I believe with all my heart forgiveness received and given is the very thing that splits this world open with the most stunning revelation of the reality of Jesus, more than almost anything else.
But please never confuse redemption with reunion. Reunion, or reconciliation, requires two people who are willing to do the hard work to come back together. Redemption is just between you and God. God can redeem your life, even if damaged human relationships don’t come back together.
And you and I can forgive, even if the relationship never gets restored. It’s so incredibly freeing to forgive and not have to wait on other people who may or may not ever want to or be willing to talk all of this through. Forgiveness isn’t always about doing something for a human relationship but rather about being obedient to what God has instructed us to do.
Those who cooperate most fully with forgiveness are those who dance most freely in the beauty of redemption.
And what exactly is this beautiful redemption? It is you accepting the exchange God is offering.WHAT YOU GIVE UP: the right to demand that the one who hurt you pay you back or be made to suffer for what they’ve done. God will handle this. And even if you never see how God handles it, you know He will.
WHAT YOU GET: the freedom to move on.
The scenery for your life should not be the pit of pain that person dragged you down into. There’s so much more to see and discover and experience. Let go of clawing your way through the muddy pit, hoping there’s some reward buried there. There’s not. Take God’s hand, and, as the words of forgiveness are released from your lips, it’s like scattering seeds of beautiful flowers. The mud of the pit becomes fertile soil with potential. And before long you’ll be dancing through all that has blossomed and bloomed around you.
For a while, you may still have tears that come and go. That’s okay. Freedom from unforgiveness doesn’t mean instant healing for all the emotions involved. But it does mean those emotions will turn into eventual compassion rather than bitterness.
And you’ll see . . . those who cooperate most fully with forgiveness really are those who dance most freely in the beauty of redemption.
I’ll just let that statement sit right there without requiring anything from you.
I certainly don’t mean that you should quickly get over all you’ve been through and move on from here. Deep emotions come to us in a rush but don’t leave at the same pace.

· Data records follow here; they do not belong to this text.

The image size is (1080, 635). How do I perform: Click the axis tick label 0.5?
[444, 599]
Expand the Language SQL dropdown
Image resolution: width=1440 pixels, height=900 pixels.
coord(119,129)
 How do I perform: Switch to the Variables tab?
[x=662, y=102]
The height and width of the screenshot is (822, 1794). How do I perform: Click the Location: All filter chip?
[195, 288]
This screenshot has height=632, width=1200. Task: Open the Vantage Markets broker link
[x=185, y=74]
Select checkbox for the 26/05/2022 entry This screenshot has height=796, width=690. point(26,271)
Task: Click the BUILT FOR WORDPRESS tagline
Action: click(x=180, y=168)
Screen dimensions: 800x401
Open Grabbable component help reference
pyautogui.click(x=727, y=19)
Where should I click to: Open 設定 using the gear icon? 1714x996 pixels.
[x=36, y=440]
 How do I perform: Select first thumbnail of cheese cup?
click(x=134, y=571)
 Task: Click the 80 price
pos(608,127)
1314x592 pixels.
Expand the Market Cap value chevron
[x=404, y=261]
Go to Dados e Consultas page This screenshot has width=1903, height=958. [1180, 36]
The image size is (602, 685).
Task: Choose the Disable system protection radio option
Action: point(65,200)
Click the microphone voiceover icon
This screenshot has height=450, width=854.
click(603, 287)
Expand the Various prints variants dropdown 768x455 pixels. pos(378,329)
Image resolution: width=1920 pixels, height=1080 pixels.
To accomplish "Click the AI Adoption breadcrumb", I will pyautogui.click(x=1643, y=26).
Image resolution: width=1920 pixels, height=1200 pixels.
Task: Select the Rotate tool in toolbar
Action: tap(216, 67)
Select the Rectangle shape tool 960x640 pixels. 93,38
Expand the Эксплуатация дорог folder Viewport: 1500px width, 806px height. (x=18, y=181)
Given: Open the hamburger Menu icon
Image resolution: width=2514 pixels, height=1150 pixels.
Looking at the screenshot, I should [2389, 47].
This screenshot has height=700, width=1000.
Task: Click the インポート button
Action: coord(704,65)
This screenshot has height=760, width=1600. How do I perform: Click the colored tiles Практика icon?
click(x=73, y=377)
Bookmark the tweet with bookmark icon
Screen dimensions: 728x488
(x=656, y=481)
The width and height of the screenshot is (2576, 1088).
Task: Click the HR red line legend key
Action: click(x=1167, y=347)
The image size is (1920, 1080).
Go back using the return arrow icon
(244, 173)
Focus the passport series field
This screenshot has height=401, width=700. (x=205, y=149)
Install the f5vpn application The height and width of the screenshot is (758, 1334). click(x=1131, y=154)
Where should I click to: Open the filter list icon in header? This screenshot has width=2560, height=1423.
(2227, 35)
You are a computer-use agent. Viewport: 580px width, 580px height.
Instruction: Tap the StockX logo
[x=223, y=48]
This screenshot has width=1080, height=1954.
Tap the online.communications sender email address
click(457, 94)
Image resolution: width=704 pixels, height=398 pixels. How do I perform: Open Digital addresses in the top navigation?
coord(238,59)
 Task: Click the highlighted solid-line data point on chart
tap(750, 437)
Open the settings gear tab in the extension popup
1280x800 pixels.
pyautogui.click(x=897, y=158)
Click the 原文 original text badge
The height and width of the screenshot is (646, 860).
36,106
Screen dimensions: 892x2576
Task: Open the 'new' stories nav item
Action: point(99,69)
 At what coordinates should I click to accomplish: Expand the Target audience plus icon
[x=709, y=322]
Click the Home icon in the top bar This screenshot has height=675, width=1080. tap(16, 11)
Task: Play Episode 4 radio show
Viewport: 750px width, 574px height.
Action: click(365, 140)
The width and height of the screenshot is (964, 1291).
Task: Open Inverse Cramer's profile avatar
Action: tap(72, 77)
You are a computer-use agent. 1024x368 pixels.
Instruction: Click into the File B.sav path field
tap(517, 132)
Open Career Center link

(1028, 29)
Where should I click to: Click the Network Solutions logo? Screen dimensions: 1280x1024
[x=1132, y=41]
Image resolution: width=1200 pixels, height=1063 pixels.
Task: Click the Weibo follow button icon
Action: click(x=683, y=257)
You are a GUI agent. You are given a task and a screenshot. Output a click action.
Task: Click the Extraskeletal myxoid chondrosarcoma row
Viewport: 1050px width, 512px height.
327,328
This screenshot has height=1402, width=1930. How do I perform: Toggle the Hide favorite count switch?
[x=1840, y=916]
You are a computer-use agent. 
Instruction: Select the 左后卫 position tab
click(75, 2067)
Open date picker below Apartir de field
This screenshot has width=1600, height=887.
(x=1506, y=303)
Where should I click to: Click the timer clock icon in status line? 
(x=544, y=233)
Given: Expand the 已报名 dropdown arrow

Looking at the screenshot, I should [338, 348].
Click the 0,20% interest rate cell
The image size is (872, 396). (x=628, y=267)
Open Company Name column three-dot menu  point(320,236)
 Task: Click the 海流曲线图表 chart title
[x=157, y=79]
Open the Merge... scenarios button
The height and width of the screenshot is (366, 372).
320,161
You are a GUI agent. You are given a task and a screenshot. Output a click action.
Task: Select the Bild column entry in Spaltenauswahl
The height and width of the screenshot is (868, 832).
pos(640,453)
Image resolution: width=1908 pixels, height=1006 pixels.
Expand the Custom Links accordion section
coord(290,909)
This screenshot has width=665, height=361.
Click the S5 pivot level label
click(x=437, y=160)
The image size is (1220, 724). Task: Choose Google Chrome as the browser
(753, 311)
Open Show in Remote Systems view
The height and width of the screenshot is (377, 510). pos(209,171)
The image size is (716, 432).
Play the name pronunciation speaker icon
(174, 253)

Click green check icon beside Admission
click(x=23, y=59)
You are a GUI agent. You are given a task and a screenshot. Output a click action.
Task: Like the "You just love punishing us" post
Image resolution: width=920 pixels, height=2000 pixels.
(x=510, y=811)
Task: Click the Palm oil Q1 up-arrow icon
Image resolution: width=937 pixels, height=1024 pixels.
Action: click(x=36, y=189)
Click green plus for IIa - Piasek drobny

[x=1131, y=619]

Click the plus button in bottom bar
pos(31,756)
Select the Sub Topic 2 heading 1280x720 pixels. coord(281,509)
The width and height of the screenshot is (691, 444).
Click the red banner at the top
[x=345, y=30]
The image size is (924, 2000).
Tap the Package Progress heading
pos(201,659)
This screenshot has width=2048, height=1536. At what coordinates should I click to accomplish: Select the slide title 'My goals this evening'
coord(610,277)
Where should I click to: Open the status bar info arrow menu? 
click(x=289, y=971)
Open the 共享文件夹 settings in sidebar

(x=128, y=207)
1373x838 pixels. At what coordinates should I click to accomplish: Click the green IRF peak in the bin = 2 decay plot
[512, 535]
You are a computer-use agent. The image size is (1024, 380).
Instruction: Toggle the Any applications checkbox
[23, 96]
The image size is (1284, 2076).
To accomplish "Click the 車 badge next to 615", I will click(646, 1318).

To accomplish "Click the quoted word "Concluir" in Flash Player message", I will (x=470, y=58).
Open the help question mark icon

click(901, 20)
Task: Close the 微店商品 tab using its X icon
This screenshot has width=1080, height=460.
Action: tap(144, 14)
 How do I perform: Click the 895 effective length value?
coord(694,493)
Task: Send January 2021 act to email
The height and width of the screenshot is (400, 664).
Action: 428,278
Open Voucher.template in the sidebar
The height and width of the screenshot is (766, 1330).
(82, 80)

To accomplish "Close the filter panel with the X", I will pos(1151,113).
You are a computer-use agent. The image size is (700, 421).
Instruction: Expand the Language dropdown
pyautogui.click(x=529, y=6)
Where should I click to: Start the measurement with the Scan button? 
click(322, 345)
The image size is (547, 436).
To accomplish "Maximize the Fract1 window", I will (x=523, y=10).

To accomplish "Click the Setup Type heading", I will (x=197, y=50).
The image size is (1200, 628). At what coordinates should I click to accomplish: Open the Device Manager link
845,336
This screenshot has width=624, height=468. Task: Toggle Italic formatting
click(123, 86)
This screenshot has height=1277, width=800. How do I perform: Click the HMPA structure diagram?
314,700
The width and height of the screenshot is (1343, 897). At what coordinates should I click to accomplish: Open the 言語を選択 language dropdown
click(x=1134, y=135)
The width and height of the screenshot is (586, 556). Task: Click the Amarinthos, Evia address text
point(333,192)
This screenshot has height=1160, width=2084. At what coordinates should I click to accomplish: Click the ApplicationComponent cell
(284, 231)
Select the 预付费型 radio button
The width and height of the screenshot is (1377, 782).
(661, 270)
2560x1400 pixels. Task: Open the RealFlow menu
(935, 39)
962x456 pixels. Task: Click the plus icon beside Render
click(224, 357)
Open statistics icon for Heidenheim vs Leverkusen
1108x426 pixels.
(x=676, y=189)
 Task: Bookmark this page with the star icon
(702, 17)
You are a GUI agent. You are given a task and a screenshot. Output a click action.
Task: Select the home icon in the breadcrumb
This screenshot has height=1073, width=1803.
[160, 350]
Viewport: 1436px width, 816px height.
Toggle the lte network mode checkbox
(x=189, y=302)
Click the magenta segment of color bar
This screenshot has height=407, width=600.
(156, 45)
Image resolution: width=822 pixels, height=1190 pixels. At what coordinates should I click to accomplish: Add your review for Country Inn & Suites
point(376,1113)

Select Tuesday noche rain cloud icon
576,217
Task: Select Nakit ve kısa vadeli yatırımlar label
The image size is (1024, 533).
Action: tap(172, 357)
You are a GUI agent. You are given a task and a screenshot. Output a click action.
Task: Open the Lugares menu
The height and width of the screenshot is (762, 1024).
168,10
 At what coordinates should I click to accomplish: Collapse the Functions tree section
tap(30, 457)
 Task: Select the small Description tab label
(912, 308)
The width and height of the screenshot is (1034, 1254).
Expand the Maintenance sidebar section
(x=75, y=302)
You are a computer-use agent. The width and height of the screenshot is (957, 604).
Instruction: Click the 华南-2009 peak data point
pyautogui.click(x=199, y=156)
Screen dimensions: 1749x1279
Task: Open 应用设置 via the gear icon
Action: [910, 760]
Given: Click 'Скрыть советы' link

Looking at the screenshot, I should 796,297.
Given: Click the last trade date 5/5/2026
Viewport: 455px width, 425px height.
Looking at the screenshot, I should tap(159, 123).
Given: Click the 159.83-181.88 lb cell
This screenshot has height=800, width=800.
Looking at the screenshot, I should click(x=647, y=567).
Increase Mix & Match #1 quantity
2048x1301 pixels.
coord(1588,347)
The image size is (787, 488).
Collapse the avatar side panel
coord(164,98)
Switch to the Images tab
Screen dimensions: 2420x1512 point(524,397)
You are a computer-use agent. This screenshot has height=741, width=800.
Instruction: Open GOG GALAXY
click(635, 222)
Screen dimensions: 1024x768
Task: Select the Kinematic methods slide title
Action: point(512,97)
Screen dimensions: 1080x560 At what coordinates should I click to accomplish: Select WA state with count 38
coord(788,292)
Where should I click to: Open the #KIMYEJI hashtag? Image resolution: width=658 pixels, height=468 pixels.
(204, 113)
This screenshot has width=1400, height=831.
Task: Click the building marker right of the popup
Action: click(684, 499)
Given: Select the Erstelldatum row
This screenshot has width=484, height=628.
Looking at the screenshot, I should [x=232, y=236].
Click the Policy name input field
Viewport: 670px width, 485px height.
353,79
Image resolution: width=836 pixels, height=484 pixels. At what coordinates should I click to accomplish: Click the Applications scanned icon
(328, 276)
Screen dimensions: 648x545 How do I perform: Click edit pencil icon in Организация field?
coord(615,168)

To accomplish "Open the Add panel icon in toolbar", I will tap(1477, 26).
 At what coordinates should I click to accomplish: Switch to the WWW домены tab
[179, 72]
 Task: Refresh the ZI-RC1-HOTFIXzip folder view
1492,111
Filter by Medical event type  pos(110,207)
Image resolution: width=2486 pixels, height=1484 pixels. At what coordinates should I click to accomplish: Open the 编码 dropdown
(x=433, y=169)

It takes time. That is exactly what I wish to give you as we move slowly through this message. Before we walk through the steps of forgiveness, we’re first going to process our coping mechanisms and the reasons we resist forgiveness. And, even more importantly, we are going to make the decision that we will survive all of this by taking away the power from the ones who hurt us. Our healing can’t rise or fall on their efforts, especially if they can’t or won’t change. Yes, this will take time, but it can happen.
And pressing on toward forgiveness will require other important components as well.
It takes understanding. That is the reason I’m sharing both the brutal and the beautiful realities of my own deep pain.
It takes insight. That is what I’ll give you based on my study of God’s Word, my own admissions of resistance, and my imperfect progress.
It takes divine intervention. That is exactly what God will provide you personally and profoundly, not through my words but His, woven throughout this book.
And, lastly, it will take openness. That’s the invitation. I’m not requiring this from you but rather offering you a place in this discussion for your own revelations from God to gently and beautifully emerge. And the best part is . . . we can do this together.